In 2008 the total number of full-time equivalent jobs was 249. The number of jobs in the primary sector was 33, all of which were in agriculture. The number of jobs in the secondary sector was 113 of which 77 or (68.1%) were in manufacturing and 35 (31.0%) were in construction. The number of jobs in the tertiary sector was 103. In the tertiary sector; 44 or 42.7% were in wholesale or retail sales or the repair of motor vehicles, 6 or 5.8% were in the movement and storage of goods, 7 or 6.8% were in a hotel or restaurant, 11 or 10.7% were the insurance or financial industry, 8 or 7.8% were technical professionals or scientists, 13 or 12.6% were in education.

In 2000, there were 221 workers who commuted into the municipality and 566 workers who commuted away. The municipality is a net exporter of workers, with about 2.6 workers leaving the municipality for every one entering. About 7.7% of the workforce coming into Courfaivre are coming from outside Switzerland. Of the working population, 9.9% used public transportation to get to work, and 70.3% used a private car.

==Religion==
From the 2000 census, 1,153 or 75.0% were Roman Catholic, while 139 or 9.0% belonged to the Swiss Reformed Church. Of the rest of the population, there were 2 members of an Orthodox church (or about 0.13% of the population), there was 1 individual who belongs to the Christian Catholic Church, and there were 74 individuals (or about 4.81% of the population) who belonged to another Christian church. There were 32 (or about 2.08% of the population) who were Islamic. There were 8 individuals who were Buddhist and 2 individuals who belonged to another church. 88 (or about 5.73% of the population) belonged to no church, are agnostic or atheist, and 75 individuals (or about 4.88% of the population) did not answer the question.

==Transport==
Courfaivre sits on the Delémont–Delle line and is served by trains at Courfaivre railway station.

==Education==
In Courfaivre about 533 or (34.7%) of the population have completed non-mandatory upper secondary education, and 108 or (7.0%) have completed additional higher education (either university or a Fachhochschule). Of the 108 who completed tertiary schooling, 64.8% were Swiss men, 23.1% were Swiss women, 6.5% were non-Swiss men and 5.6% were non-Swiss women.

The Canton of Jura school system provides two year of non-obligatory Kindergarten, followed by six years of Primary school. This is followed by three years of obligatory lower Secondary school where the students are separated according to ability and aptitude. Following the lower Secondary students may attend a three or four year optional upper Secondary school followed by some form of Tertiary school or they may enter an apprenticeship.
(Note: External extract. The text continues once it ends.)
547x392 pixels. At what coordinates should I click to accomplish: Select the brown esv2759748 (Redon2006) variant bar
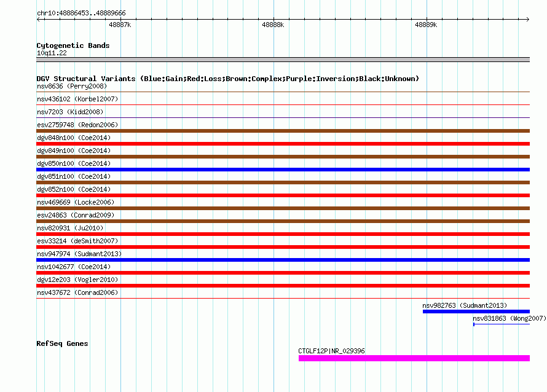pyautogui.click(x=283, y=131)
During the 2009–10 school year, there were a total of 162 students attending 9 classes in Courfaivre. There were 2 kindergarten classes with a total of 34 students in the municipality. The municipality had 7 primary classes and 128 students. There are only nine Secondary schools in the canton, so all the students from Courfaivre attend their secondary school in another municipality. As of 2000, there were 124 students from Courfaivre who attended schools outside the municipality.